According to the media and to the drug companies, men are supposed to have penises that are 9 inches long and be able to perform sex multiple times while maintaining an erection that you could hang a wet beach towel on. Women are supposed to be multiple orgasmic and in the mood 24/7. If you don’t match up to those descriptions you must have a sexual dysfunction, right?
Let’s take a look at a typical advertisement for a drug to treat sexual dysfunction in women:
“There was a time when Wendy and her husband had sex three times a week. But for the past six years, the purple negligee that Wendy used to entice her husband has been stuffed in the back of a drawer. And now, instead of getting hot and bothered by her husband's advances, Wendy is simply bothered. "All of a sudden I didn't have any desire. There's just nothing there anymore," says Wendy, who requested that her last name not be published.”
Other advertisements for men include depictions of older men playing golf, or running down the beach with their woman in hand followed by things like “Viagra, put more swing in your club” and other ridiculous suggestions.
For about a decade, roughly since the FDA approved Viagra for sexual dysfunction in men, drug companies have been searching for the female version of the little blue pill, a drug to cure what ails women like Wendy in bed. But what ails them, a psychiatric condition known as hypoactive sexual desire disorder (HSDD), defined as a distressing lack of sexual desire, absent other medical conditions , has been notoriously difficult to pin down. That doesn't keep drug makers from trying to develop a treatment, seduced by the prospect of a multibillion-dollar blockbuster that could be even bigger than Viagra and its competitors combined.

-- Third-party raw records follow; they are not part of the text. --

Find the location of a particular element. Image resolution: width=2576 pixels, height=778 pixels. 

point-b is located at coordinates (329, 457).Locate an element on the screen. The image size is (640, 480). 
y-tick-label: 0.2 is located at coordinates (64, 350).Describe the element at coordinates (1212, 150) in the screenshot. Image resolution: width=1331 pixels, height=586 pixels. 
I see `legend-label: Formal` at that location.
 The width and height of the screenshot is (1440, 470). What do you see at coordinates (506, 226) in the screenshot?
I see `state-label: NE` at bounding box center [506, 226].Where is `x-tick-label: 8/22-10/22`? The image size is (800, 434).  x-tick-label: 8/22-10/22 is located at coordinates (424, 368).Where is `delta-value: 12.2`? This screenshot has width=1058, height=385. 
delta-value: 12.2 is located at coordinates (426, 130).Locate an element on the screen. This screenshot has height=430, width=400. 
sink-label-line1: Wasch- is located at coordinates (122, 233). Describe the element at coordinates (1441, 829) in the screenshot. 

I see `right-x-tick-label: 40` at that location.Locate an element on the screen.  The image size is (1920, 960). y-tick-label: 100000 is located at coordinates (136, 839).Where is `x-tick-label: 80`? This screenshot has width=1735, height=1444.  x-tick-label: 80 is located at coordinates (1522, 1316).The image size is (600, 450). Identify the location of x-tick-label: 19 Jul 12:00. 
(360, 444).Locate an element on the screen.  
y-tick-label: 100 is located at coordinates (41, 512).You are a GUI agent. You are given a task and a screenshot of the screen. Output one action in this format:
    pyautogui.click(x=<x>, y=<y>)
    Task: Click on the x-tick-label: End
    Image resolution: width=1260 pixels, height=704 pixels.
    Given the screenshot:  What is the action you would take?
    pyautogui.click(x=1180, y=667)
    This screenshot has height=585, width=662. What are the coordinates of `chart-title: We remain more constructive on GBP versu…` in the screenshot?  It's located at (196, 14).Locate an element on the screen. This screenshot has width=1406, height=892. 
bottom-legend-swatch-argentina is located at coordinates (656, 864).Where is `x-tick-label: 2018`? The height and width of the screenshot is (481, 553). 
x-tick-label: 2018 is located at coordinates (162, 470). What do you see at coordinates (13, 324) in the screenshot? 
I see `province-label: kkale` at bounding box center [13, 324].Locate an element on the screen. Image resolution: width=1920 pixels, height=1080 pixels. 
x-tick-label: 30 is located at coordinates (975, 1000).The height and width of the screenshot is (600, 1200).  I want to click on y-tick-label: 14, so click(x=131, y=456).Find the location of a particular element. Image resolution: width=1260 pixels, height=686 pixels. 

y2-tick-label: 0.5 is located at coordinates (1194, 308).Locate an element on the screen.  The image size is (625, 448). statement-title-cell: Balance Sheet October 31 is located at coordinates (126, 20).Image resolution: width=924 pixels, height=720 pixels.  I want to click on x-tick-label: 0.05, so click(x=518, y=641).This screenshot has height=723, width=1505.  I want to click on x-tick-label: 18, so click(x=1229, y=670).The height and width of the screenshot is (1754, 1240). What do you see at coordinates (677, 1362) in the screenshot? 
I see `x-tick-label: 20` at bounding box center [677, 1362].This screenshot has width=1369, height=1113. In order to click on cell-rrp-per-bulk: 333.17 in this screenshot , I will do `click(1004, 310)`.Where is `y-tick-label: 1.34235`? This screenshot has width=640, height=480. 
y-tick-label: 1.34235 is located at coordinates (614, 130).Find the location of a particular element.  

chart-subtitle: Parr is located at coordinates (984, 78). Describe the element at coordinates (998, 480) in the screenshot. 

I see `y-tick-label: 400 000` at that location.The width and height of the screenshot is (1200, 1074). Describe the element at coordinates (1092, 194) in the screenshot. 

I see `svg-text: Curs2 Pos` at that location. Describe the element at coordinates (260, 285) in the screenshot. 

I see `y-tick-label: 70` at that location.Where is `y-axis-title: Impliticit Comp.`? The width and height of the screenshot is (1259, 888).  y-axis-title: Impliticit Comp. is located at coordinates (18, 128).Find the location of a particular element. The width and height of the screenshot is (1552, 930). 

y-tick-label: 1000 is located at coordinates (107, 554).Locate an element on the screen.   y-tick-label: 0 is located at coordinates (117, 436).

Is it really necessary to take a pill for a condition that may be part of a larger problem such as normal aging or perhaps emotional stress or other factors other than a chemically based one?
“Certainly, there may be women who will do better after taking drugs”, says Judy Norsigian in an article by Time magazine. Ms. Norsigian is the executive director of the women's health advocacy Our Bodies Ourselves, based in Cambridge, Mass. She thinks the diagnosis of HSDD unnecessarily medicalizes women's sexual lives. Attempting to treat low libido with a pill ignores the fact that many women's level of desire is deeply affected by everyday life stress and interpersonal relationships. Add to that a cultural milieu that at once promotes shame and ignorance about women's sexuality while wildly inflating their expectations for sex. In many cases, says Norsigian, the proper solution to a lack of sexual desire would involve a number of non-drug approaches, such as therapy, mind-body techniques and getting partners involved in the solution. "That could be equally successful while at the same time not exposing women to the long-term adverse effects of drugs," says Norsigian, who suggests testing drugs like flibanserin against drug-free therapies. "Moreover, the non-medication approaches often address root causes for lack of libido and thus reflect a prevention approach that is usually much wiser."
Drug companies do influence and define our ideas of sexual dysfunction and they sit poised to profit from millions of dollars if they can convince you that you suffer from them.